Studiegids

nl en

De Oudere

Vak
2014-2015

Beschrijving

In het blok wordt stilgestaan bij de vraag “waarom” en “hoe” wij oud worden en bij de diversiteit onder ouder wordende mensen. De evaluatie van de oudere patiënt is een kunst op zich en is een belangrijk onderdeel van het blok ‘De Oudere’. Klinische vraagstellingen die centraal staan zijn verwardheid, vallen, circulatiestoornissen en kanker bij ouderen. Na een kritische blik op de toepasbaarheid van de principes van de ‘Evidence Based Medicine’ wordt er ruim geoefend met de vraagstukken geriatrische farmacotherapie en multimorbiditeit bij ouderen. Ook wordt aandacht gegeven aan ethische dilemma’s, de organisatie van ouderenzorg, en aan preventieve strategieën.
Tijdens het blok worden met beeldmateriaal en ‘live’ patiënten gedemonstreerd. Deze presentaties zijn startpunt om een aantal facetten van ouderengeneeskunde toe te lichten zoals: de klinische evaluatie van een oudere patiënt, de geriatrische farmacotherapie en een aantal thema’s, ook wel ‘geriatrische reuzen’ genoemd. Binnen elke thema worden hoorcolleges gegeven die een verdieping geven op de informatie uit het kernboek. Het denken van de arts wordt bij veel thema’s geïllustreerd aan de hand van een schema en/of een tabel in het blokboek en/of kernboek. Een voor de vraagstelling typische casus is soms het startpunt voor een zelfstudieopdracht zoals het lezen van een richtlijn of een gezondheidsrapport. In de verschillende werkgroepen zal de verworven kennis op nieuwe casuïstiek worden toegepast. In de responsiecolleges is er ruimte voor discussie over de studiestof en over het proeftentamen. Tenslotte zijn er computeroefeningen o.a. over het rationeel voorschrijven van geneesmiddelen en over het herkennen van huidkanker.
In dit blok wordt er vanuit gegaan dat u de kennis van vorige jaren beheerst. De ziektebeelden zoals diabetes mellitus, ischemische hartziekten, chronisch obstructief longlijden, aandoeningen van het bewegingsapparaat en psychiatrische aandoeningen zijn een integraal onderdeel van de casuïstiek zoals die in het blok en in de tentamenvragen wordt gepresenteerd.

Doel

  • De student weet dat het functioneren van oude mensen het gevolg is van een samenspel tussen lichamelijke én psychische én sociale factoren.
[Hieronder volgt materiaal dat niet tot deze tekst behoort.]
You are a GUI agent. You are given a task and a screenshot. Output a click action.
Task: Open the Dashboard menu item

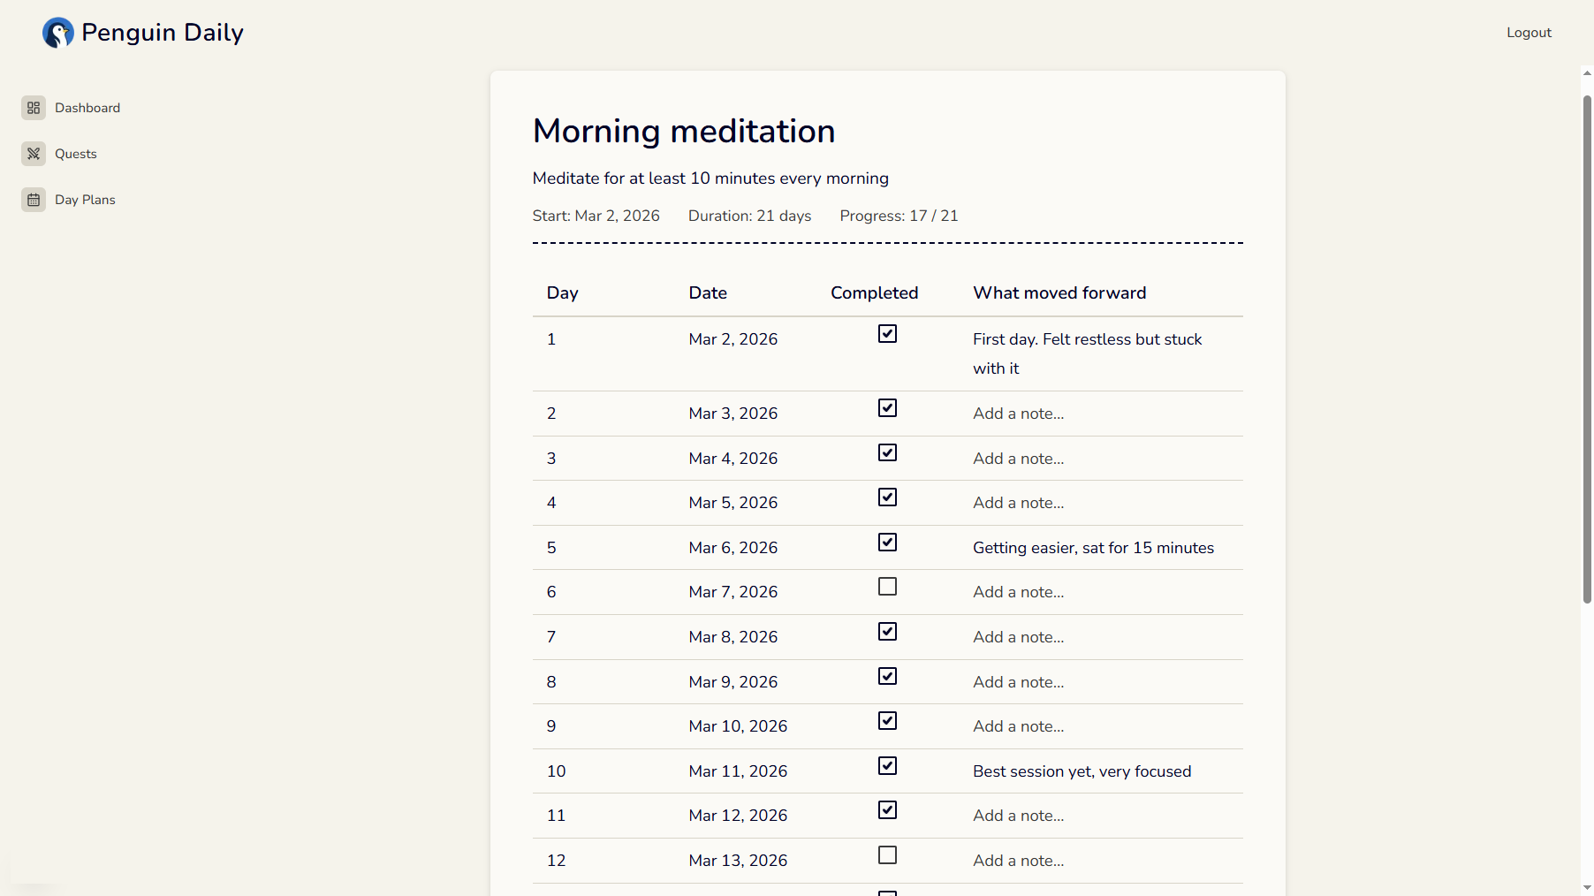(x=87, y=108)
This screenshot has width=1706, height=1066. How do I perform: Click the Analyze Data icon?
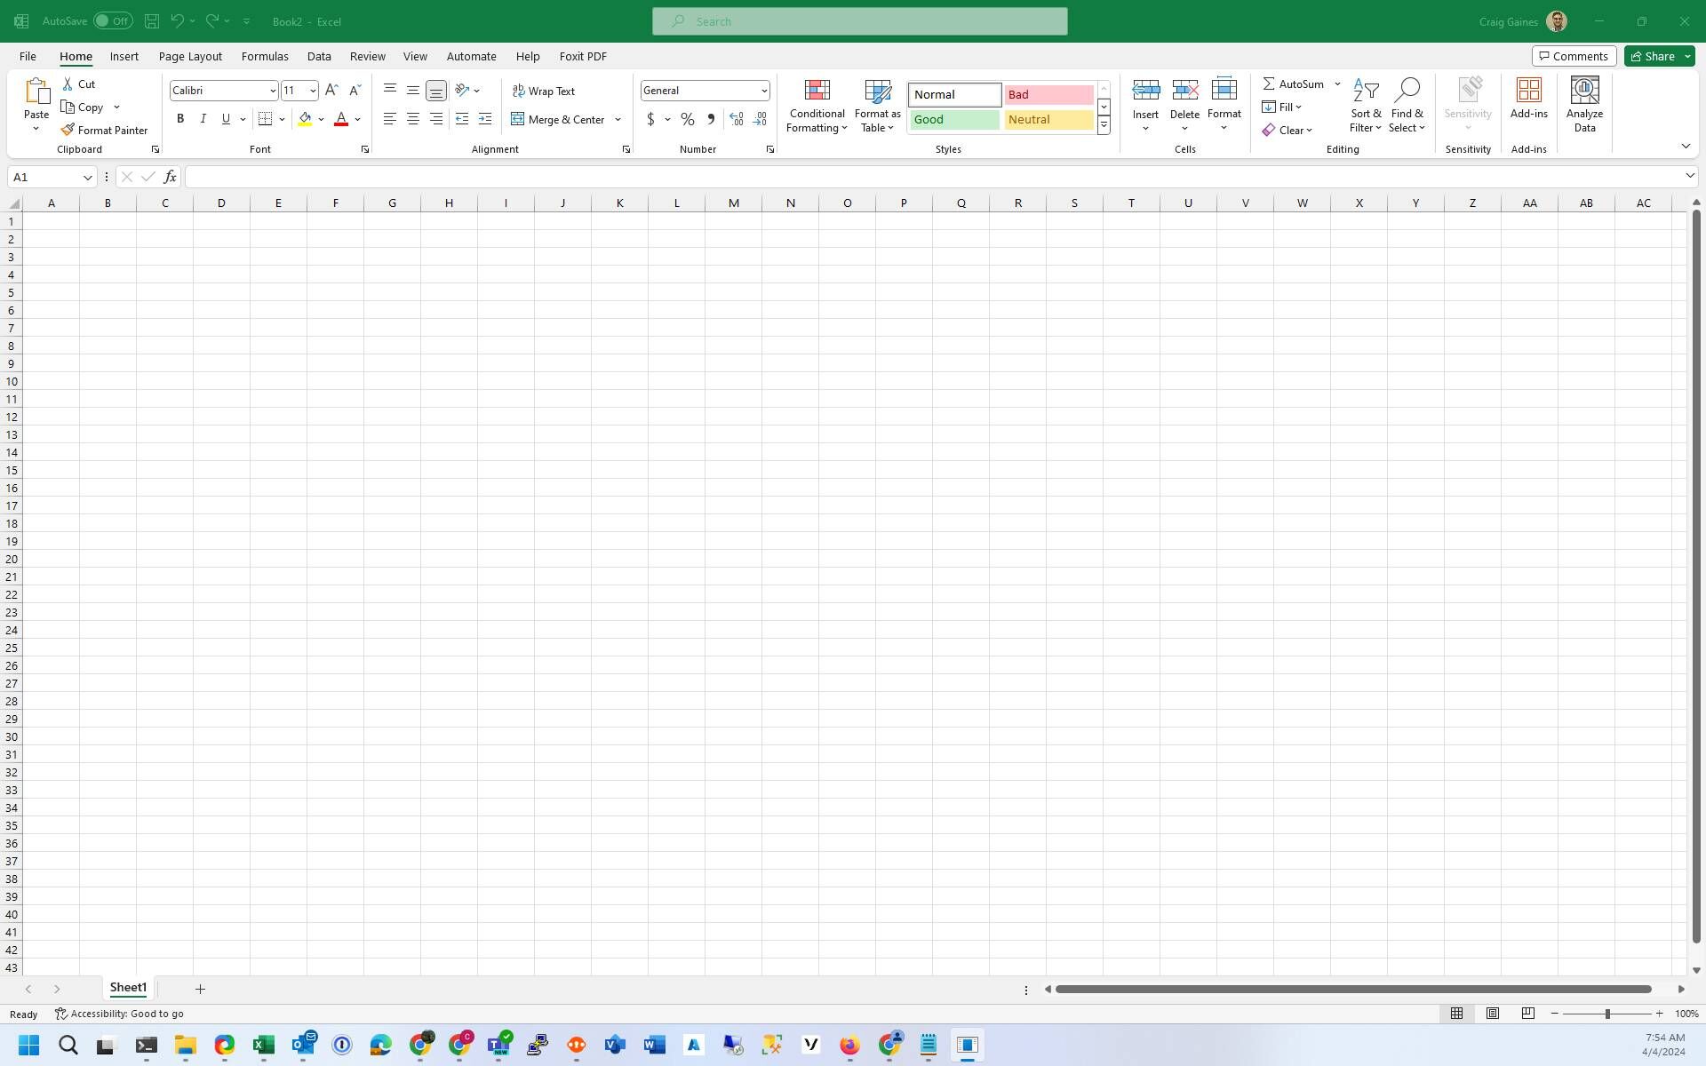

  • De student kan de op elkaar ingrijpende pathofysiologische mechanismen beschrijven die leiden tot multimorbiditeit en dysfunctioneren van oude mensen.

  • De student kan de “typische” klinische demonstraties van zieke, dysfunctionerende oude mensen herkennen en benoemen.

  • De student kan in deze typische klinische demonstraties aangrijpingspunten vinden voor aanvullende diagnostiek, therapie en zorg.

Onderwijsvorm

Hoor- en responsiecolleges, ZSO’s, werkgroepen en e-learning.

Toetsing

Het drie uur durende schriftelijk tentamen bestaat uit diverse soorten inzicht- en toepassingsvragen zoals multiple choice vragen, extended matching vragen, open vraag ethiek, open 6Step-vraag. De vragen hebben als startpunt vaak voorkomende (klinische) casussen. Bij het maken van het tentamen is het gebruik van kernboeken en alle aantekeningen niet toegestaan. Het proeftentamen is vanaf het begin van het blok te zien op Blackboard.